2015年3月10日 予算委員会第一分科会 武器輸出問題について
≪189回 予算委員会第一分科会 2015年3月10日議事録≫
○宮本(徹)分科員 日本共産党の宮本徹です。きょう三月十日は、あの東京大空襲から七十年目の日でございます。平和憲法の大切さをかみしめながら、質問させていただきます。昨年四月、安倍政権は、武器輸出は行わないと定めてきた武器輸出三原則をやめ、以降、官邸が先頭になって、武器輸出、国際共同開発の動きが急速に進んでいるのは重大であります。秋には防衛装備庁を発足させようとしておりますが、武器輸出や国際共同開発を担当する職員は、現在何人で、防衛装備庁になると何人にふえるんでしょうか。
○吉田(正)政府参考人 お答え申し上げます。現在、経理装備局装備政策課におきまして、諸外国との防衛装備・技術協力に関する業務について約五名が従事しておりますが、平成二十七年度に新設予定の防衛装備庁、仮称でございますが、装備政策部のもとに約二十名体制の国際装備課を設置すべく、二十七年度予算案に計上しておるところでございます。

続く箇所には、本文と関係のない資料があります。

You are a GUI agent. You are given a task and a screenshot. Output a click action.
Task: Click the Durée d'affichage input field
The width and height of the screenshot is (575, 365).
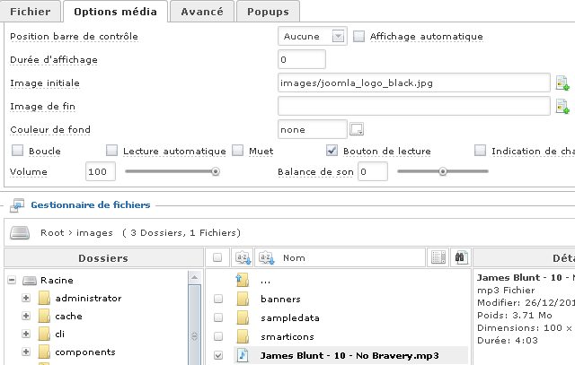(302, 60)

○宮本(徹)分科員 五人から二十人に、武器輸出、国際共同開発の体制を大きく強化しようという話であります。三月五日付の日経新聞では、十三日に、日本、フランス両政府のいわゆる2プラス2を開いて、武器を含む防衛装備品の協力拡大について合意する、日仏で共同開発や輸出を進めやすくするための協定に署名する、無人機などを念頭に、無人システムの開発に向けた協力も申し合わせる、こう報道されておりますが、これは事実でしょうか。
○黒江政府参考人 三月十三日に東京において行われます日仏の外務・防衛閣僚会合に関してのお尋ねでございますけれども、この会合におきましては、両国が置かれております安全保障環境について認識をすり合わせるといったこととともに、両国間で安全保障、防衛協力強化の方策を議論するということでございまして、こういったことを通じまして、日仏間の特別なパートナー関係といったものをさらに強化したいというふうに考えております。なお、日仏の外務・防衛閣僚会合につきましては、昨年一月に同じ会合が行われまして、本年も日本で開催することを決定されたということを受けまして実施するものでありますけれども、議題等の詳細、今先生が御指摘になられたようなところについては、現在調整中でございます。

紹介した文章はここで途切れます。